CARA BERSIKAP DENGAN SESAMA MUSLIM DAN BERSIKAP TEGAS KEPADA KAFIR

Para ulama menasehati agar setiap muslim memahami bagaimana bersikap terhadap sesama muslim dan orang-orang kafir. Ini perlu diketahui supaya orang yang mengaku beriman kepada Allah tidak keliru menempatkan sikapnya terhadap masalah tersebut. Allah dan Rasul-Nya telah mengajarkan perkara ini dengan jelas  dalam Al-Qur’an dan Sunnah.

### TUJUAN TUGAS
Tolong lanjutkan tulisan di atas tentang sikap terhadap sesama muslim dan orang kafir, mulai dari kalimat sesudah kalimat terakhirnya.

### ENTRI YANG DIBERIKAN
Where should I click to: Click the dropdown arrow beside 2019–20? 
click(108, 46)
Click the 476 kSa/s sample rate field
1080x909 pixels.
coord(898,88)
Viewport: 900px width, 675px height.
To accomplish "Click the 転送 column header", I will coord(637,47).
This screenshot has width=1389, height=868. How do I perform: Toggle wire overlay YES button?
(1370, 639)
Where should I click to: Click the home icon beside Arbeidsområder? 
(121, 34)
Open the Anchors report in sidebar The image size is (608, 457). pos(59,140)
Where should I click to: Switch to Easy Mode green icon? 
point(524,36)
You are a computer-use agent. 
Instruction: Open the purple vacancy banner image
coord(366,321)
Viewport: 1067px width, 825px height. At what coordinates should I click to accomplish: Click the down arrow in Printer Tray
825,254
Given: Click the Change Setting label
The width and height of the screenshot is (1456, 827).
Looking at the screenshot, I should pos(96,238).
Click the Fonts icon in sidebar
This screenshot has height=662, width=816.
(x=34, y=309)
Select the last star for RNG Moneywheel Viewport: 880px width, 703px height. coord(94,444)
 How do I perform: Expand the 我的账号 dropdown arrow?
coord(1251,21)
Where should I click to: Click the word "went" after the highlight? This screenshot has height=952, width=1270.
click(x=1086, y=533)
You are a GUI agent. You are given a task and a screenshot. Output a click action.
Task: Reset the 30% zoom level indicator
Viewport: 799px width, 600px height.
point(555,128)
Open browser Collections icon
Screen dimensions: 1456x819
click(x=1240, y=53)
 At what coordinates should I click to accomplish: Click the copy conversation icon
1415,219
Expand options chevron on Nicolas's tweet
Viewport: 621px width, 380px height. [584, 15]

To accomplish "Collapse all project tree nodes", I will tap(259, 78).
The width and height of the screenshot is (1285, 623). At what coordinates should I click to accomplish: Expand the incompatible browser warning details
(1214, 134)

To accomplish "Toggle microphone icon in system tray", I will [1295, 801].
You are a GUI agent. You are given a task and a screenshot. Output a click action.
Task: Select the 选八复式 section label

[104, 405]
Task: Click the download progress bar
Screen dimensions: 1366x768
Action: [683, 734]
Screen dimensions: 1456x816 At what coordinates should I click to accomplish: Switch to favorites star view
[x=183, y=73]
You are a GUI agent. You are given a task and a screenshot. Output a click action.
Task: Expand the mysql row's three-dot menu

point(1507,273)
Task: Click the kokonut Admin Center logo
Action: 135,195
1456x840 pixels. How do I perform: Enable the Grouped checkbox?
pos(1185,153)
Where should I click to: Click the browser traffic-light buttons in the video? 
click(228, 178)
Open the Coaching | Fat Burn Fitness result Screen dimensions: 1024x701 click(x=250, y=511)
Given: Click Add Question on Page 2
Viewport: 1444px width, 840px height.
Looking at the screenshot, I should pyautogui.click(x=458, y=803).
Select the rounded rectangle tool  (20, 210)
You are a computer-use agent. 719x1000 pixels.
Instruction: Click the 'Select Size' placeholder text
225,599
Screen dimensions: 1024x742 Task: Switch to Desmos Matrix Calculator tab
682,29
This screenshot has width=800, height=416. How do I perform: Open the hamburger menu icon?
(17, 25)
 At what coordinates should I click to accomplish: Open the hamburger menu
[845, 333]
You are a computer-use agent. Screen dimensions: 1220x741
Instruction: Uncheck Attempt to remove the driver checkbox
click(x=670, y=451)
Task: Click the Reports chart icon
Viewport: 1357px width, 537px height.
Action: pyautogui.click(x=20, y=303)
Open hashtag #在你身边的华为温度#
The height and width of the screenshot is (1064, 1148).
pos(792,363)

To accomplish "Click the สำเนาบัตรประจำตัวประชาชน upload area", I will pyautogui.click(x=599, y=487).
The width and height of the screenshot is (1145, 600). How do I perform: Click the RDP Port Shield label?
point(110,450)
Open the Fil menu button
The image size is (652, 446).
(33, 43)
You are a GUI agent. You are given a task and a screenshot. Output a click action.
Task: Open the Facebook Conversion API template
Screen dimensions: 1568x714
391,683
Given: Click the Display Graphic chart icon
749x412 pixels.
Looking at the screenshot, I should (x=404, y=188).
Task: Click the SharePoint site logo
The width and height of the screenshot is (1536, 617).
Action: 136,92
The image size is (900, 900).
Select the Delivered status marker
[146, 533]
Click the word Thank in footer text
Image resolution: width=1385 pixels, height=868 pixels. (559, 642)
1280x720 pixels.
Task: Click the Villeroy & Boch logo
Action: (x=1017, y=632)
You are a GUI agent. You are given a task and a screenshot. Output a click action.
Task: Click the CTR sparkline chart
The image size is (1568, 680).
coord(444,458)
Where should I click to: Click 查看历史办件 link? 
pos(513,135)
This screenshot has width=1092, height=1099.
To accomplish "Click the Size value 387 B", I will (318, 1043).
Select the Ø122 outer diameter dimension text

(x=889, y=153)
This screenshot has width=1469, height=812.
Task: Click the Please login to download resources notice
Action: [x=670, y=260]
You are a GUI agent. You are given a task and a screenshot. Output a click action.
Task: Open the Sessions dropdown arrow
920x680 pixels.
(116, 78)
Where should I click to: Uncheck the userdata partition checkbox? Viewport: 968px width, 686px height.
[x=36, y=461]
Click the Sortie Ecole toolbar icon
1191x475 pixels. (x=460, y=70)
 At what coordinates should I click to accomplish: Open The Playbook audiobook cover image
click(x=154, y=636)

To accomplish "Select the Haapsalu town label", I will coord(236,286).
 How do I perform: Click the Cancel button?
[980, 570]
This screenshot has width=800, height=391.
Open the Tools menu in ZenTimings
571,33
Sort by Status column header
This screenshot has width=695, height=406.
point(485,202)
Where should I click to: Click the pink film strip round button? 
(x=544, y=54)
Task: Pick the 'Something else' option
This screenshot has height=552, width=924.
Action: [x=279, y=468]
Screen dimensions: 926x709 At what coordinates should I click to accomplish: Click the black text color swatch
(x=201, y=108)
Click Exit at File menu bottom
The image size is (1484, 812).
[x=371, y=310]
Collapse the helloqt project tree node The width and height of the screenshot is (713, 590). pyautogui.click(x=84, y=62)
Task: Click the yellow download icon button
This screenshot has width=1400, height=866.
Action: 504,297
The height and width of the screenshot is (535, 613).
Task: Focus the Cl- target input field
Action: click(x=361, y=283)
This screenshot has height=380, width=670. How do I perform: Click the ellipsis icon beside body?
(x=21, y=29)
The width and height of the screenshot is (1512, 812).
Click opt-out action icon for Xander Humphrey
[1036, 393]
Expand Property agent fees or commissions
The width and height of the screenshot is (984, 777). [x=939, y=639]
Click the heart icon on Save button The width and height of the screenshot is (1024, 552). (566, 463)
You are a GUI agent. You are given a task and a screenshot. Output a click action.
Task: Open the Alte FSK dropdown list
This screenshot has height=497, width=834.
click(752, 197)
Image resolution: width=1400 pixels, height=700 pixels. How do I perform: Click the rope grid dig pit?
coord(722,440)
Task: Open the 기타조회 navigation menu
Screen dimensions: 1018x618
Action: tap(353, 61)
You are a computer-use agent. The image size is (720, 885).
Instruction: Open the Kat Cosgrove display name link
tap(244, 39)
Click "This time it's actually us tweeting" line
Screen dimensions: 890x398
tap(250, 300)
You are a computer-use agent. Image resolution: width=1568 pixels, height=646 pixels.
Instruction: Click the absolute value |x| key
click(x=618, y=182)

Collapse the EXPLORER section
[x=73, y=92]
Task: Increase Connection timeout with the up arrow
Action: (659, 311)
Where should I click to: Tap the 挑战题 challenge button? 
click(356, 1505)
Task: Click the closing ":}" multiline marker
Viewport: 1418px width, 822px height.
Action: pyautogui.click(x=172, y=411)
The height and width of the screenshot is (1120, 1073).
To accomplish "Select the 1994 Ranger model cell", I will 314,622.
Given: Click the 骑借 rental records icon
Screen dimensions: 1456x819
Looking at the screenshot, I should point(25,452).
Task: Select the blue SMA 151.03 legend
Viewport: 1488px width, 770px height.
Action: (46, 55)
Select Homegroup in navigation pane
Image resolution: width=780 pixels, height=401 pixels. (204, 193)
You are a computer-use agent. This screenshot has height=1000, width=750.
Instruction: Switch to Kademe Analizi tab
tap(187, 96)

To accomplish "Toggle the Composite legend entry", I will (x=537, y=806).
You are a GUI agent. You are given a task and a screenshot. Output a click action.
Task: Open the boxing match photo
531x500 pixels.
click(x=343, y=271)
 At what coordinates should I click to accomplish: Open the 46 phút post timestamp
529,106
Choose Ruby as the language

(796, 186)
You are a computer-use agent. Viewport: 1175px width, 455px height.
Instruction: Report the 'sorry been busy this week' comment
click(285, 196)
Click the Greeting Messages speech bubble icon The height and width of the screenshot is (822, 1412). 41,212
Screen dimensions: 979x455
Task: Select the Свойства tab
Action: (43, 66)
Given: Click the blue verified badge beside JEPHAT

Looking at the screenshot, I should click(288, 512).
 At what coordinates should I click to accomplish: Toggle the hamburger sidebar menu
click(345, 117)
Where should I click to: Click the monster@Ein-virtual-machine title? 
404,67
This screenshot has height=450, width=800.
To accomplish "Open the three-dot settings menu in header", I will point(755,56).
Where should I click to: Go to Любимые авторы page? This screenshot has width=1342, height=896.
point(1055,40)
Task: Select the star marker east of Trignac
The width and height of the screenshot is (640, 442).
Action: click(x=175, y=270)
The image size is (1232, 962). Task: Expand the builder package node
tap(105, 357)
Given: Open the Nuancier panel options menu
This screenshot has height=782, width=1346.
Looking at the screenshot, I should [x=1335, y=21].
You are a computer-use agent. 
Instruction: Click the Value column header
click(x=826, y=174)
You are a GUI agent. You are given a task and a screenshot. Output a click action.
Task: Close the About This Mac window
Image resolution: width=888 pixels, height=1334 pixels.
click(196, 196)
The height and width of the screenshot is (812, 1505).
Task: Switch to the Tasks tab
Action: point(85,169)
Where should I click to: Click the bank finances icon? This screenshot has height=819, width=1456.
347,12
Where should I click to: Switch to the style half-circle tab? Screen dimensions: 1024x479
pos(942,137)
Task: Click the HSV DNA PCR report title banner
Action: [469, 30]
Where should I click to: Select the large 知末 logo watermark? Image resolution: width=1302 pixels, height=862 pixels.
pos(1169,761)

### HASIL TUGAS
Dalam sebuah ayat Allah berfirman :

مُحَمَّدٌ رَسُولُ اللَّهِ وَالَّذِينَ مَعَهُ أَشِدَّاءُ عَلَى الْكُفَّارِ رُحَمَاءُ بَيْنَهُمْ تَرَاهُمْ رُكَّعًا سُجَّدًا يَبْتَغُونَ فَضْلا مِنَ اللَّهِ وَرِضْوَانًا سِيمَاهُمْ فِي وُجُوهِهِمْ مِنْ أَثَرِ السُّجُودِ

 “Muhammad itu adalah utusan Allah dan orang-orang yang bersama dengan dia adalah keras terhadap orang-orang kafir, tetapi berkasih sayang terhadap sesama mereka. Kamu lihat mereka ruku’ dan sujud mencari karunia Allah dan keridhaanNya, tanda-tanda mereka tampak pada muka mereka dari bekas sujud.” (QS. Al-Fath[48] : 29).

Ayat diatas menggambarkan bagaimana sikap Rasulullah dan para sahabatnya terhadap orang kafir di satu sisi, dan terhadap orang-orang mukmin di sisi lain.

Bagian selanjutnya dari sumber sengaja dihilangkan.